Researchers have created a low-cost method for soft, deformable robots to detect a range of physical interactions, from pats to punches to hugs, without relying on touch at all. Instead, a USB camera located inside the robot captures the shadow movements of hand gestures on the robot’s skin and classifies them with machine-learning software.
Touch is an important mode of communication for most organisms but has been virtually absent from human-robot interaction. One of the reasons is that full-body touch used to require a massive number of sensors and was therefore not practical to implement.
The ShadowSense technology originated through work to develop inflatable robots that could guide people to safety during emergency evacuations. Such a robot would need to be able to communicate with humans in extreme conditions and environments. Imagine a robot physically leading someone down a noisy, smoke-filled corridor by detecting the pressure of the person’s hand.
Rather than installing a large number of contact sensors — which would add weight and complex wiring to the robot and would be difficult to embed in a deforming skin — the team took a counterintuitive approach. In order to gauge touch, they looked to sight. By placing a camera inside the robot, they can infer how the person is touching it and what the person’s intent is just by looking at the shadow images.
The prototype robot consists of a soft, inflatable bladder of nylon skin that is stretched around a cylindrical skeleton, roughly four feet in height, that is mounted on a mobile base. Under the robot’s skin is a USB camera that connects to a laptop. The researchers developed a neural-network-based algorithm that uses previously recorded training data to distinguish among six touch gestures — touching with a palm, punching, touching with two hands, hugging, pointing, and not touching at all — with an accuracy of 87.5 to 96%, depending on the lighting.
The robot can be programmed to respond to certain touches and gestures such as rolling away or issuing a message through a loudspeaker. And the robot’s skin has the potential to be turned into an interactive screen. By collecting enough data, a robot could be trained to recognize an even wider vocabulary of interactions, custom-tailored to fit the robot’s task.

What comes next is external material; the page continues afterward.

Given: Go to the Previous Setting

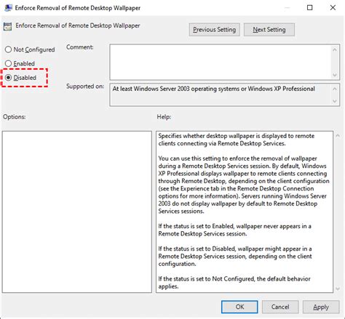Looking at the screenshot, I should pos(215,30).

The robot doesn’t even have to be a robot. ShadowSense technology can be incorporated into other materials, such as balloons, turning them into touch-sensitive devices. In the future, the researchers will try using optical devices such as lenses and mirrors to enable additional form factors.
ShadowSense also offers privacy. If the robot can only see a human in the form of their shadow, it can detect what the person is doing without taking high-fidelity images of their appearance. This provides a physical filter and protection, and provides psychological comfort.
The ability to physically interact and understand a person’s movements and moods could ultimately be just as important to the person as it is to the robot.